What you need to do:
Look through the records below and collect all lines that hold the string "agent".

*** Source material

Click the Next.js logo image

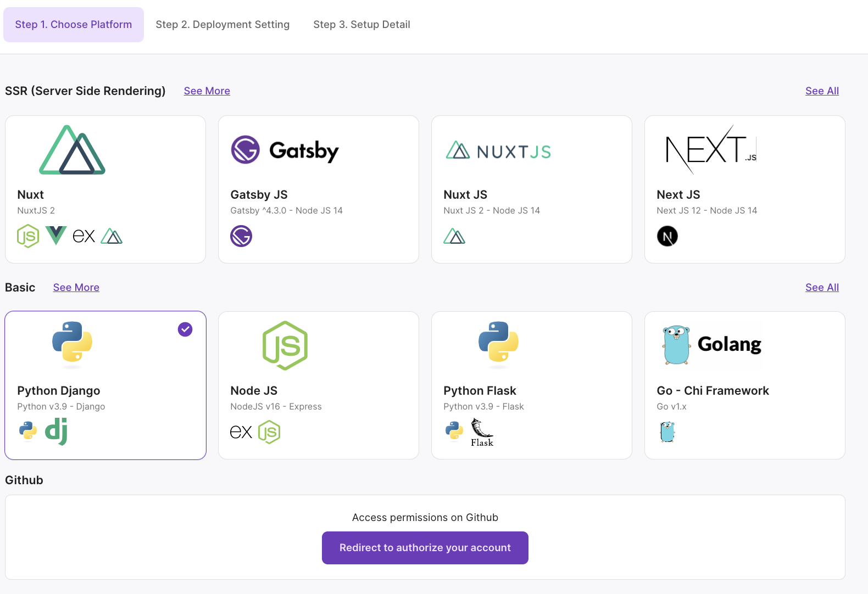click(711, 149)
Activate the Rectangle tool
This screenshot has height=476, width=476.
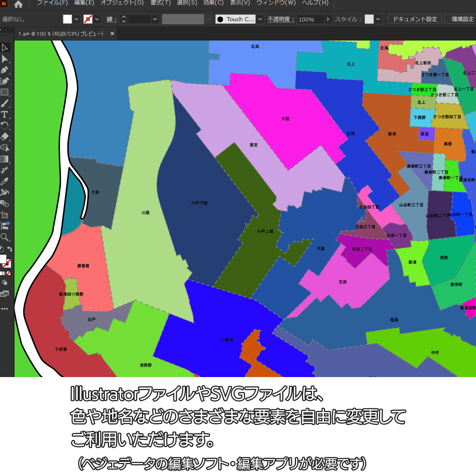(x=5, y=92)
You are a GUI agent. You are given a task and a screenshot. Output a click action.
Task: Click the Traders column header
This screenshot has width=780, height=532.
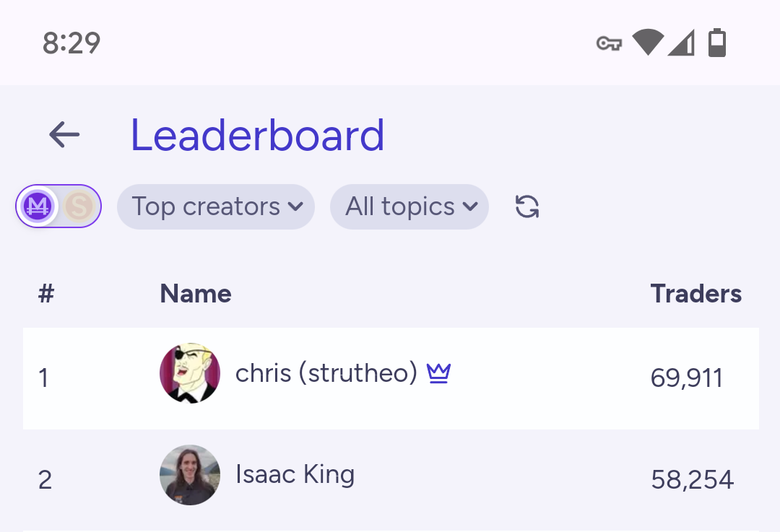click(x=696, y=294)
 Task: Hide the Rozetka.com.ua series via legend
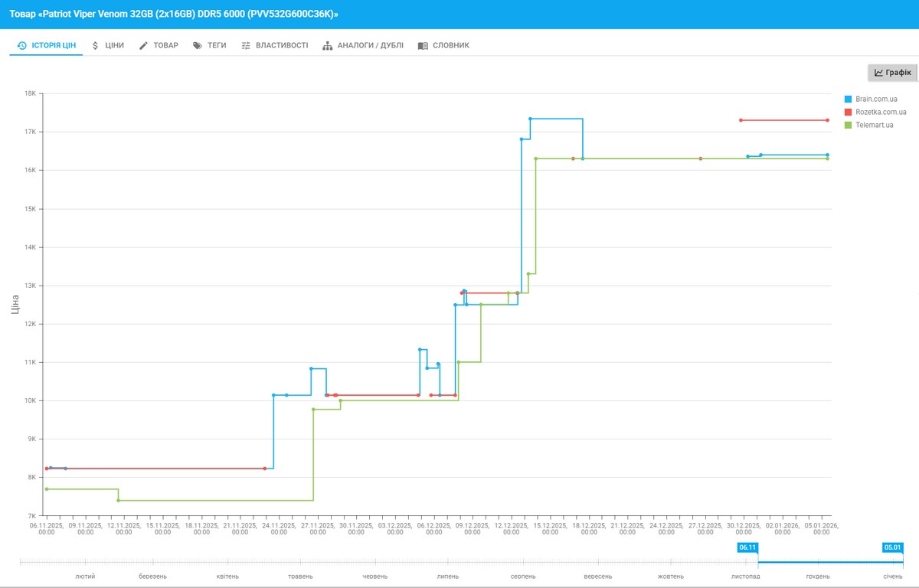[x=880, y=113]
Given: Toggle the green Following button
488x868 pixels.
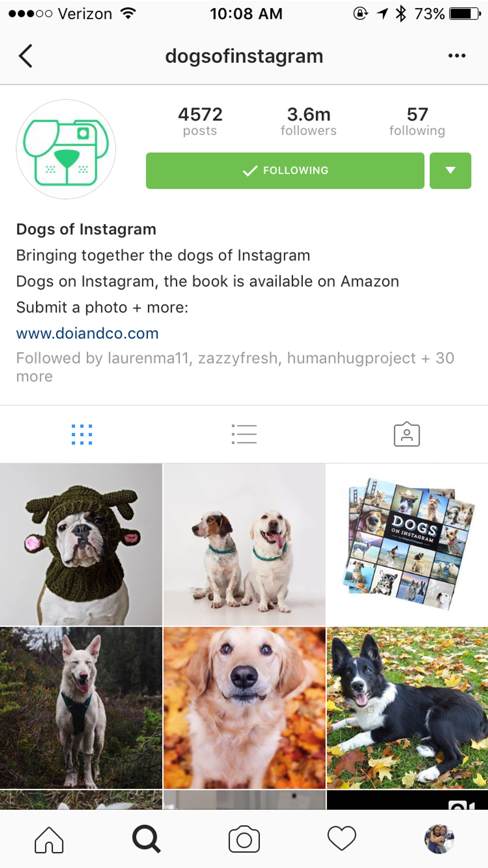Looking at the screenshot, I should tap(285, 170).
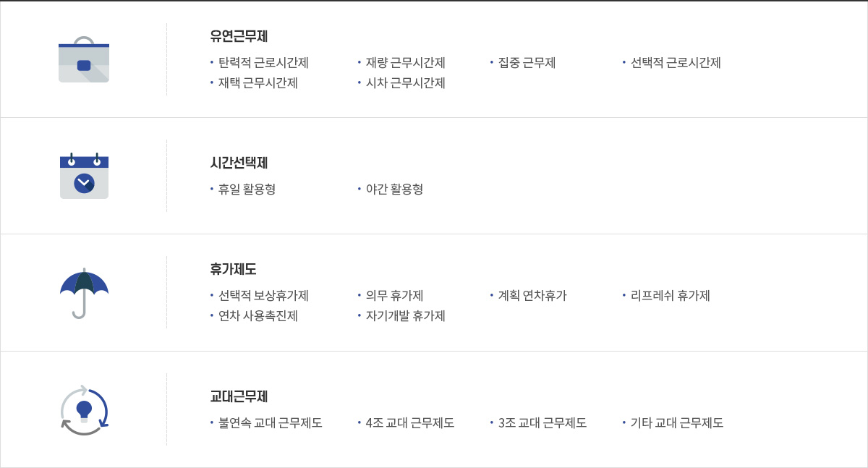Click the briefcase icon for 유연근무제
Image resolution: width=868 pixels, height=468 pixels.
84,59
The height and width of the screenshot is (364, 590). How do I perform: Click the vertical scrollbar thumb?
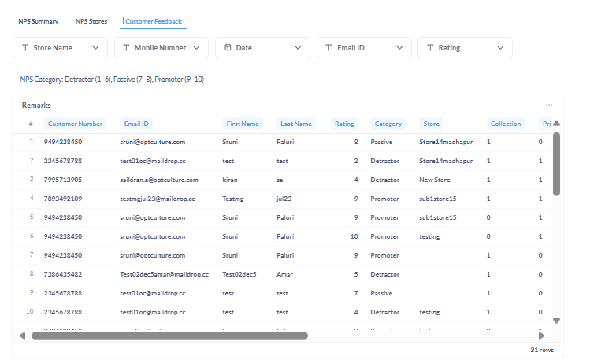556,163
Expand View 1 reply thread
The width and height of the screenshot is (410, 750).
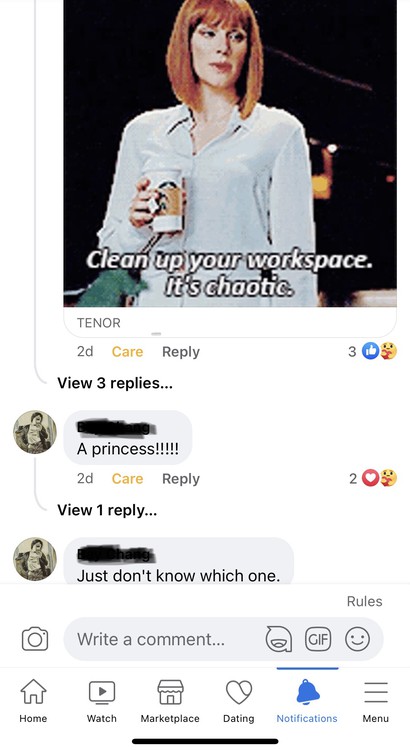pyautogui.click(x=107, y=510)
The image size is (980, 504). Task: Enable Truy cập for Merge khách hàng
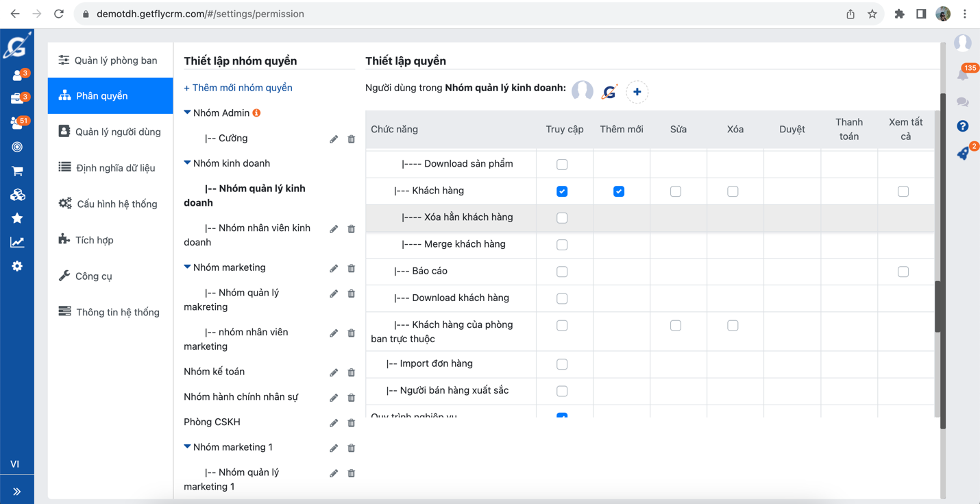coord(562,245)
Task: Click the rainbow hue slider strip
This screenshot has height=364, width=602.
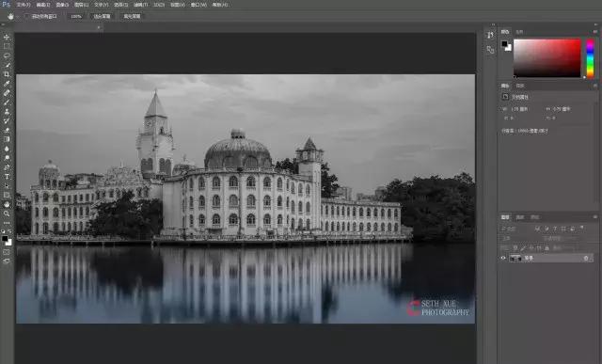Action: coord(590,58)
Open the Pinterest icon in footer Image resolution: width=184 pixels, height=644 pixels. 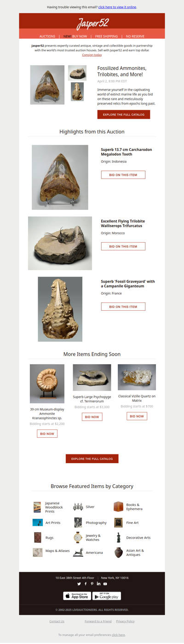pos(92,584)
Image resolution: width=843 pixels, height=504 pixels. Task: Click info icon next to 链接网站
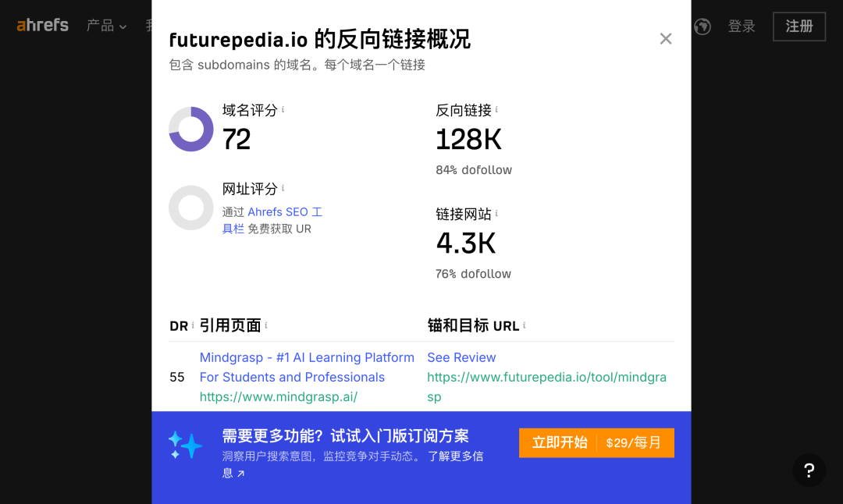[496, 214]
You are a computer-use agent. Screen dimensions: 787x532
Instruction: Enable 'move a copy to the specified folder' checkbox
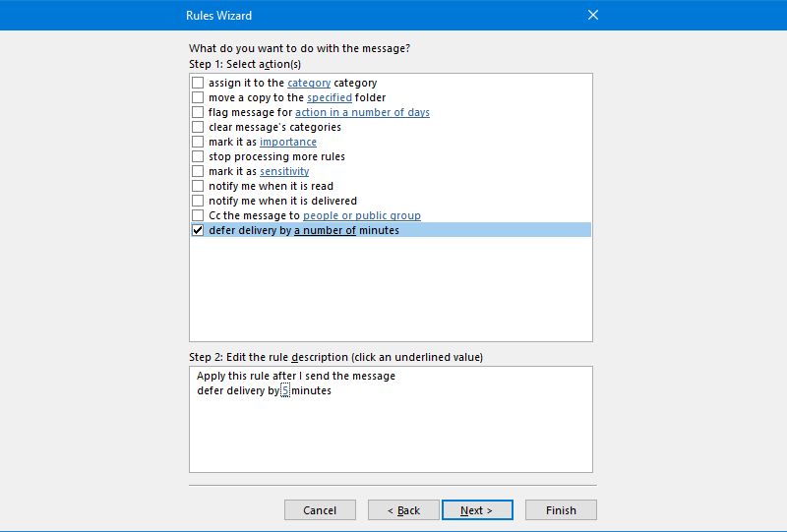coord(198,98)
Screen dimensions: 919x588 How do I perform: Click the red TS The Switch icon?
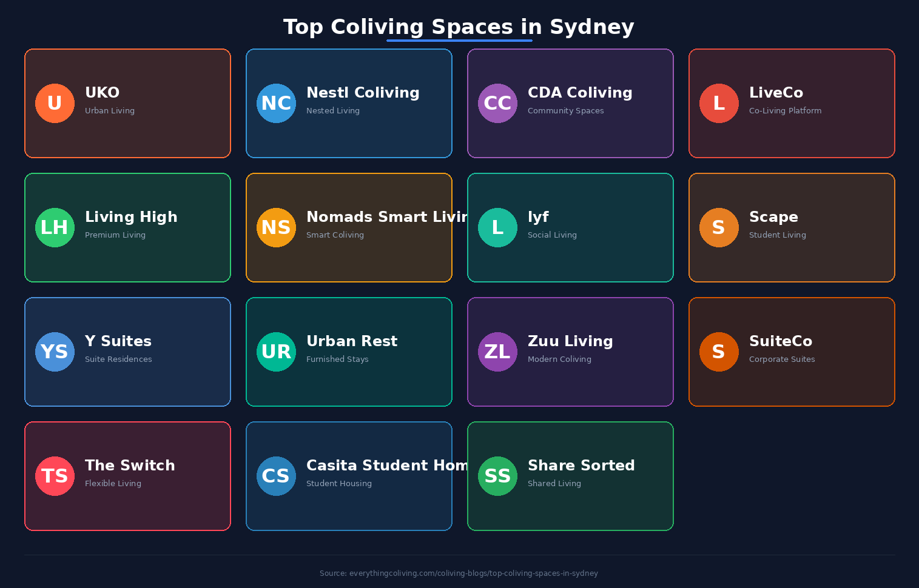(55, 476)
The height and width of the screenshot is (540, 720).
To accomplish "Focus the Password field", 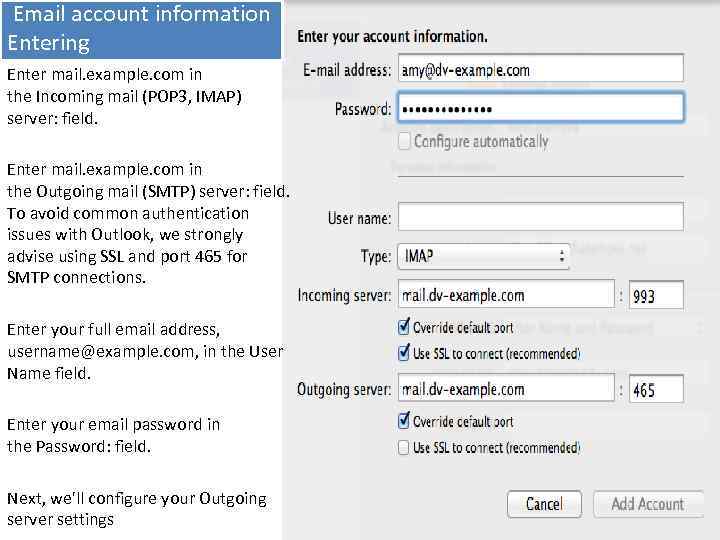I will pyautogui.click(x=540, y=108).
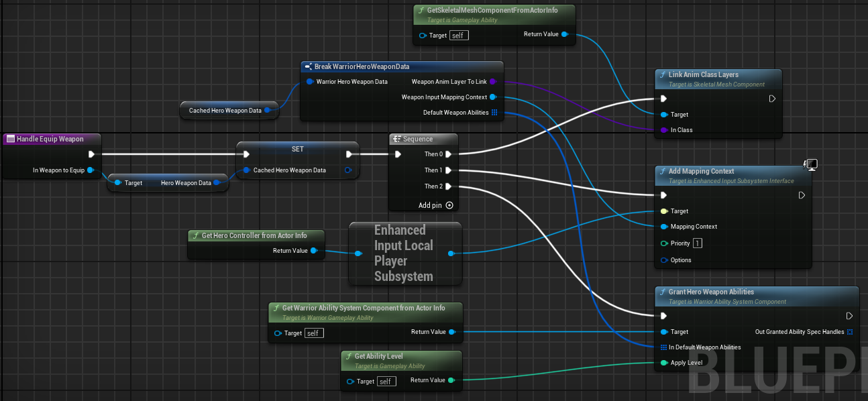
Task: Click the Then 0 execution pin on Sequence
Action: (449, 154)
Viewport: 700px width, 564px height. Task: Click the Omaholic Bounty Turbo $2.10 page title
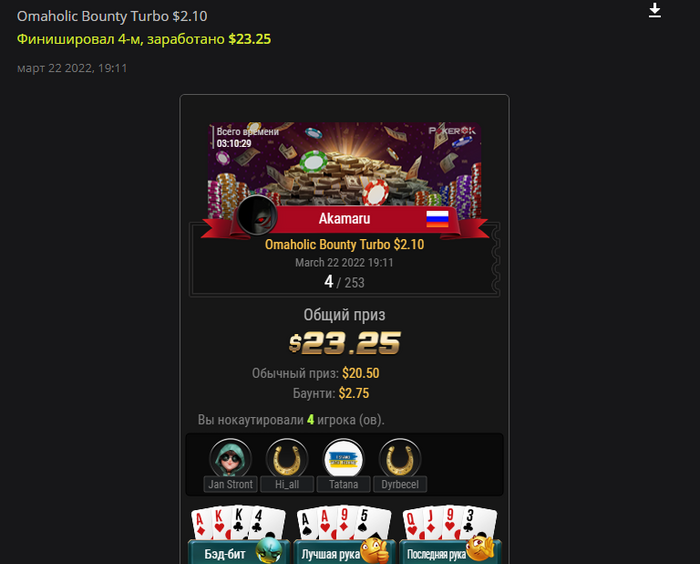point(112,16)
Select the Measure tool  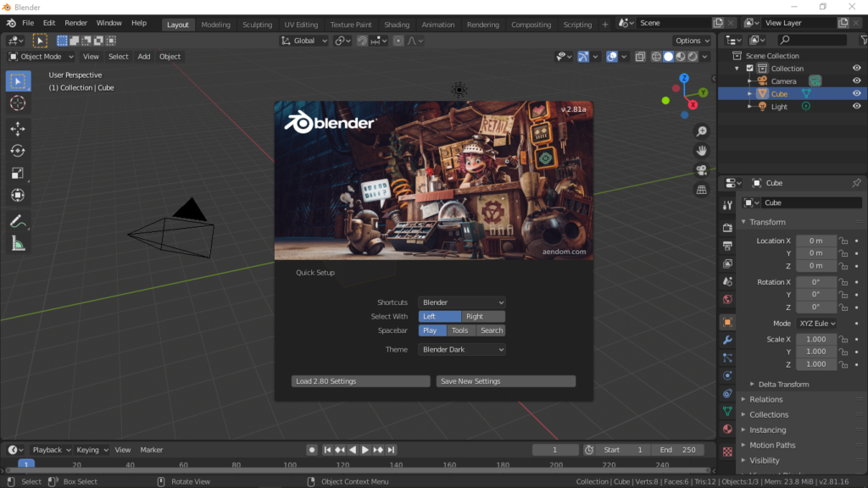(x=18, y=244)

******

Answer to the exercise:
You are a GUI agent. You are given a task and a screenshot. Output a click action.
You are a computer-use agent. Screen dimensions: 787x532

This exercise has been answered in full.